Over the years, as a Product Manager, I established an effective product management process. With it and backed with strong strategy and leadership I helped develop roadmaps that aligned influential individuals and companies. Towards the end of any given quarter, I often rely on this fast-paced and collaborative 6 week process to refine priorities. I focused it on understanding the current state, identifying strategic opportunities, defining requirements, creating a vision of the future, and defining a staged plan to evolve the customer experience. Here’s my process broken down.

Week 1–2, Initial Discover and Strategy Focus.

I’ll spend the first weeks of the project developing a more detailed, shared understanding of the intent and objectives of the product’s current state. Without a sense of purpose and a scope to accomplish it, anything we do is equally ok. But once intent gets established I can start attacking it in a methodical way. I do that by setting objectives. I’ll conduct an audit of the existing ecosystem to catalog the range of products, components, and features that will need to be ported to the new roadmap. I’ll also interview key stakeholders to get their perspective on which objectives will be most valuable to focus on.

These sessions are used to identify key business strategies, customer motives and technical constraints that could impact the product roadmap.

Week 3–4, Hypothesis & Feature Wishlist

After defining the product Intent, Strategies and Objectives, I’ll dig deeper into highest priority needs. I conduct up to ten (10) customer interviews to gain a better understanding of known customer pain points and gain insights into latent needs to identify opportunities for improving the customer experience.

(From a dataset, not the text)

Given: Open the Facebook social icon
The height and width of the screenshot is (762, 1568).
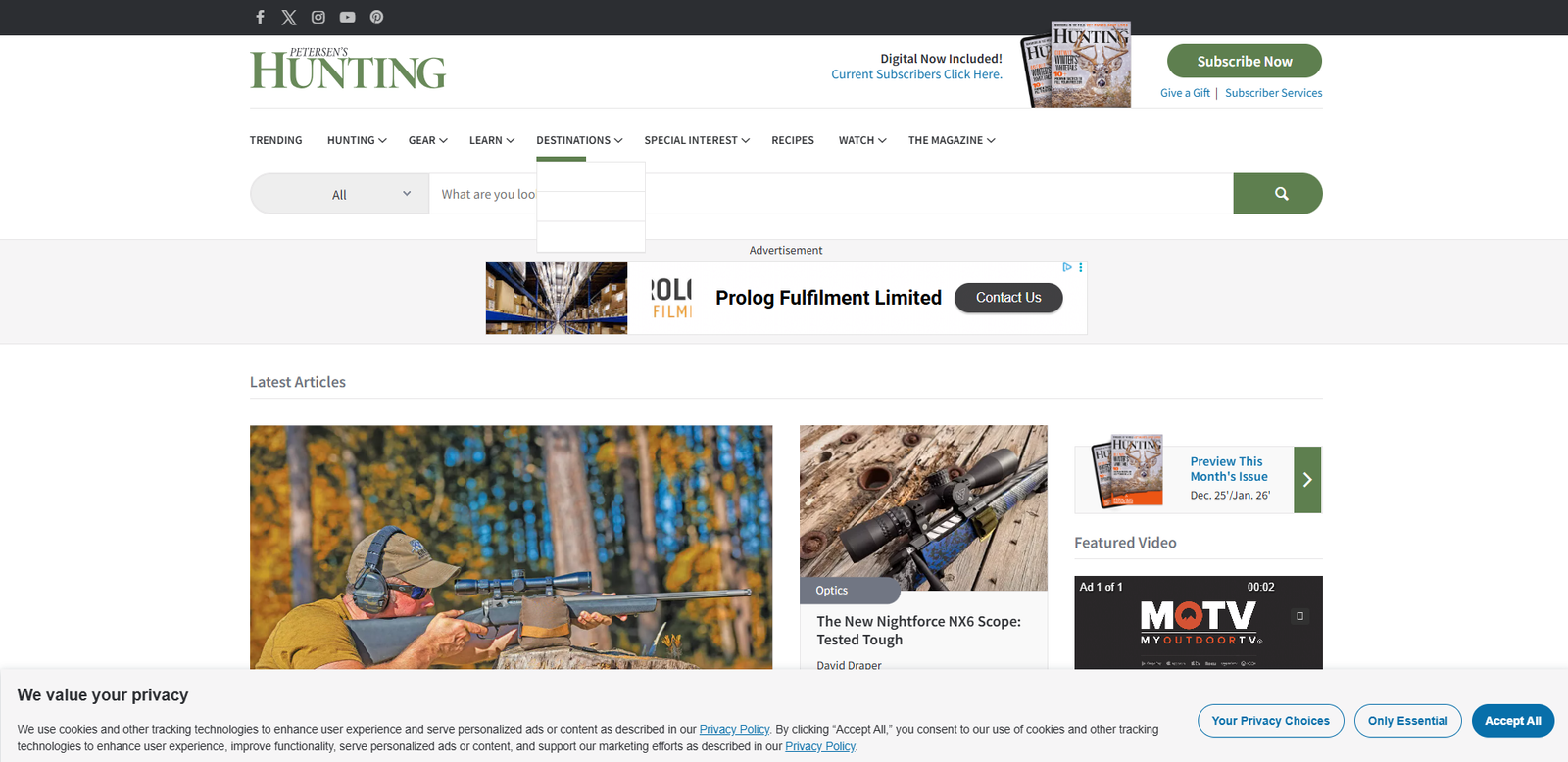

Interview sessions may be conducted in-person, via phone, or via store intercept. I then propose an experience map to define the structure of the customer journey.

A defined experience map facilitates discussions and proposes initiatives for how key features and components deliver measurable value to the product. I document the outputs of these sessions capturing the opportunity space into a feature wishlist parking lot.

Week 5, Definition of OKR’s

I’ll start the process with a collaborative conception workshop to get deep dive into the diverse range of wishlist features proposed. I’ll then bring together key stakeholders, decision-makers and subject matter experts to explore how these initiatives will need to evolve to align with strategic business objectives. I then refine and extend the best of these approaches. I’ll also identify high priority OKR’s (Objective and Key Results).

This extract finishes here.